経団連くりっぷ No.66 (1997年11月13日)

日本カナダ経済委員会(委員長 江尻宏一郎氏)/10月13日

増税なき財政再建に成功したカナダ アルバータ州


日本カナダ経済委員会では、クライン アルバータ州首相よりアルバータ州の投資環境および財政改革について説明を聴取するとともに懇談した。

  1. 緊密化する日本との関係
  2. アルバータ州は他州に先駆け27年前に日本事務所を設置し、日本との関係強化に努めてきた。今や日本は国外における最大のビジネス・パートナーである。過去3年の日本への輸出は1,000億円(93年)から1,340億円(96年)へと増加している。日本からの直接投資も増加しており、96年は1,340億円となった。投資分野もエネルギー、農業、林業、加工食品、紙・パルプなど多様化している。
    日本からの来訪者の数は、過去5年間で2倍に増え、96年は15万9,000人を超えた。
    投資先としての利点は、豊富で安価な天然資源、優れた科学技術、整備されたインフラ、優秀な労働力等がある。さらに、州政府では
    1. カナダで最も低い法人税率の設定、
    2. 製造設備に対する州税の段階的引き下げ、
    3. 空港税の引き下げ、
    等、投資環境の整備に努めている。

  3. 順調に進む赤字削減
  4. 1992年の首相就任以降、州政府の赤字削減に取り組んできた。まず、州の財政状況を州民に公開して問題意識を喚起した。
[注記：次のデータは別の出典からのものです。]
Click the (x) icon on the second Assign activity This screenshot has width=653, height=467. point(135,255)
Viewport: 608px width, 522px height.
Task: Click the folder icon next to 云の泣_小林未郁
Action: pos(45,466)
次に民間の財政レビュー委員会を設置した。同委員会の報告は、「州財政は4、5年で破綻する危険性がある。歳入に問題は無いが、歳出の抜本的見直しを行なう必要がある」というものだった。そこで、省庁統廃合、経費削減、公務員の給料カット、公共サービス削減等の大幅な歳出削減を実施した。さらに、予算の収支均衡を法律で定めるとともに、消費税や法人税の引き上げによる財政赤字削減を違法とした。
    債務返済が完了するまで新たな施策には着手しないが、返済が完成した暁には、教育改革および医療改革を行ないたい。

  5. 好調な州経済
  6. 1992年から1996年までの州経済は、カナダ全体の成長率の倍近い平均4%の成長率を記録した。この成長を支えているのは製造業である。1995年には製造業部門の税収が初めてエネルギー部門からの税収を超えた。アルバータ州の1人当たりの就業率、小売消費、投資額はカナダで最高額を記録している。人口はカナダの10%だが、新規雇用創出では全体の23%を占めている。近年は、本社をカナダ東部からカルガリーに移す企業も増えている。
    このように、アルバータ州は好調な経済に支えられ、財政再建も順調に進んでいる。日本企業には大いに投資していただきたい。